XRP's market cap has fallen by $16 billion, or 63%, since news of the US Securities and Exchange Commission’s lawsuit against Ripple Labs came to light on December 21.
The SEC's lawsuit alleges that Ripple Labs has raised $1.3 billion in unregistered securities since 2013 by selling XRP to investors, including those in the US.
Blow by crippling blow, the lawsuit collapsed the price of the coin after crypto exchanges suspended trading of the coin and crypto funds liquidated assets. Here’s how that happened.
A Tale of Woe
XRP had profited from Bitcoin’s bull run. On Thursday, December 17, the coin was riding high at a price of $0.6 and a market cap of $27 billion.
But when Ripple spread news of an upcoming SEC lawsuit at 1 am on December 21, all hell broke loose.
Ripple CEO Brad Garlinghouse, who the SEC named as a defendant in the lawsuit, alongside Ripple Labs and its co-founder, Christian Larson, told Fortune that the SEC was about to file a complaint against them that would allege they violated securities laws by selling XRP.
“It’s not just Grinch-worthy, it’s shocking,” Garlinghouse told Fortune. “It’s an attack on the entire crypto industry and American innovation.”
The coin had dropped to $0.5 by the time the SEC filed its lawsuit the next day. The complaint, as promised, alleged that Ripple, Larson and Garlinghouse held illegal, unregistered securities sales of XRP.
The complaint has a huge knock-on effect on the entire crypto industry. If the SEC could convince a judge that XRP constitutes an investment contract under US law, it could sue crypto companies that trade XRP or exchanges that facilitate the sale of the coin on similar grounds.
The price of XRP dropped swiftly following the SEC's announcement, made worse when several crypto companies announced they would cut ties with XRP or cease trading of the coin.
“Effective immediately, Beaxy Exchange is halting all XRP derived trading activity.
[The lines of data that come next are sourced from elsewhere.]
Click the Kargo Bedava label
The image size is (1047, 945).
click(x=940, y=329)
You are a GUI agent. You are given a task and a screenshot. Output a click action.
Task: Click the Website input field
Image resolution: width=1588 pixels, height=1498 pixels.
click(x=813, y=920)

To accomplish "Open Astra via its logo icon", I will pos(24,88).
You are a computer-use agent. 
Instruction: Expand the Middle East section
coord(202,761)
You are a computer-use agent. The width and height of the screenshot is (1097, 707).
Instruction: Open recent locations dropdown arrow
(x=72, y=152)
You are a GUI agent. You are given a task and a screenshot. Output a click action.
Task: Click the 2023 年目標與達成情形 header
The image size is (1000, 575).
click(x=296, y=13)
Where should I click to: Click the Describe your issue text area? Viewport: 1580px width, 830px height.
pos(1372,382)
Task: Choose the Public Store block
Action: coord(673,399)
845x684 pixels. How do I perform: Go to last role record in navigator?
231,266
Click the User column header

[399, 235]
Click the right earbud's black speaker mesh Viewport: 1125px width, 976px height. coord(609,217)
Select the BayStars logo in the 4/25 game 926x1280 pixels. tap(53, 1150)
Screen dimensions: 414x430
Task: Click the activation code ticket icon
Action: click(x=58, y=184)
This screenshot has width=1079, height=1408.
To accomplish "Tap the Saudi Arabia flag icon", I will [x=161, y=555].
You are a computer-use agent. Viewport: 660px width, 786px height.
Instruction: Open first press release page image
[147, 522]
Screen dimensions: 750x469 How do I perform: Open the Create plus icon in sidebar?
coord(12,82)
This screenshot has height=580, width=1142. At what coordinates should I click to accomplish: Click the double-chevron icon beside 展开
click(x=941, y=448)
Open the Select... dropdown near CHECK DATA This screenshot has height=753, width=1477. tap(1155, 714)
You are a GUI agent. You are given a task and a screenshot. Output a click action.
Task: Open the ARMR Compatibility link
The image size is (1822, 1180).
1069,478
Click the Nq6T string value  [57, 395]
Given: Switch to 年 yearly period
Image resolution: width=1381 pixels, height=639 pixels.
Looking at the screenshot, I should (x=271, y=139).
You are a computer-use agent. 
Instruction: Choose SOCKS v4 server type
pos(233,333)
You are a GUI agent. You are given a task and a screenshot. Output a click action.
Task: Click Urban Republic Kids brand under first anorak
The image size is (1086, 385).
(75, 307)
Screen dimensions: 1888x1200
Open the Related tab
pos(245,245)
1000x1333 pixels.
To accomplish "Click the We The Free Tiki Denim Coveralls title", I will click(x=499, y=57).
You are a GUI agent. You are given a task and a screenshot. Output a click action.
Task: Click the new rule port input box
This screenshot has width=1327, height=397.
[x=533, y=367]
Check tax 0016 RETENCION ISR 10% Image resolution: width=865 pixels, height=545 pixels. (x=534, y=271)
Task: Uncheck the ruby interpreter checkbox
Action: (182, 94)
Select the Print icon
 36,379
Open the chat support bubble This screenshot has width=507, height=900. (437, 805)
Withdrawals will remain enabled until further notice,” a Beaxy press release said on December 22, 2020.
Beaxy was one of the first exchanges to delist the coin, and others followed shortly thereafter. On December 23, 2020, the price of XRP closed at $0.26 after Galaxy Digital, Jump Trading, Bitwise, CrossTower and OSL had made similar announcements.
On December 26, 2020, the price of XRP had recovered to $0.31, but news that Bitstamp would halt trades and deposits of XRP for US customers in January plunged the price of the digital currency down once again, this time to $0.29.
"In light of the recent SEC filing against Ripple Labs Inc., which alleges that XRP is a security, we are going to halt all trading and deposits of XRP for our U.S. customers on January 8 2021 at 9 PM UTC," Bitstamp said in a press release.
London-based B2C2 was the next exchange to prevent US investors from trading XRP. The price of XRP fell to $0.28 after news broke of B2C2's decision on December 27.
While Ripple Barks, Exchanges Bite
A massive blow was dealt on December 28, when two US crypto exchanges, OKCoin and Coinbase, announced they would suspend trading of XRP trading.
OKCoin said in a statement, "As the lawsuit proceedings take place, we have determined it is the best course of action to suspend XRP trading and deposits on OKCoin effective January 4, 2021."
Hours after OKCoin announced suspending XRP trading, Coinbase, one of the largest crypto exchanges in the world, also announced it would suspend trading of XRP for its US customers from January 19.
Paul Grewal, Chief Legal Officer, said in a statement on the Coinbase blog, "In light of the SEC's lawsuit against Ripple Labs, Inc, we have made the decision to suspend the XRP trading pairs on our platform."
At the time of writing, XRP has a total market capitalization of $9 billion and trades at $0.19, according to metrics site CoinGecko.
It will be interesting to see whether further suspensions will continue to collapse the price of the coin. How low can it go?
The views and opinions expressed by the author are for informational purposes only and do not constitute financial, investment, or other advice.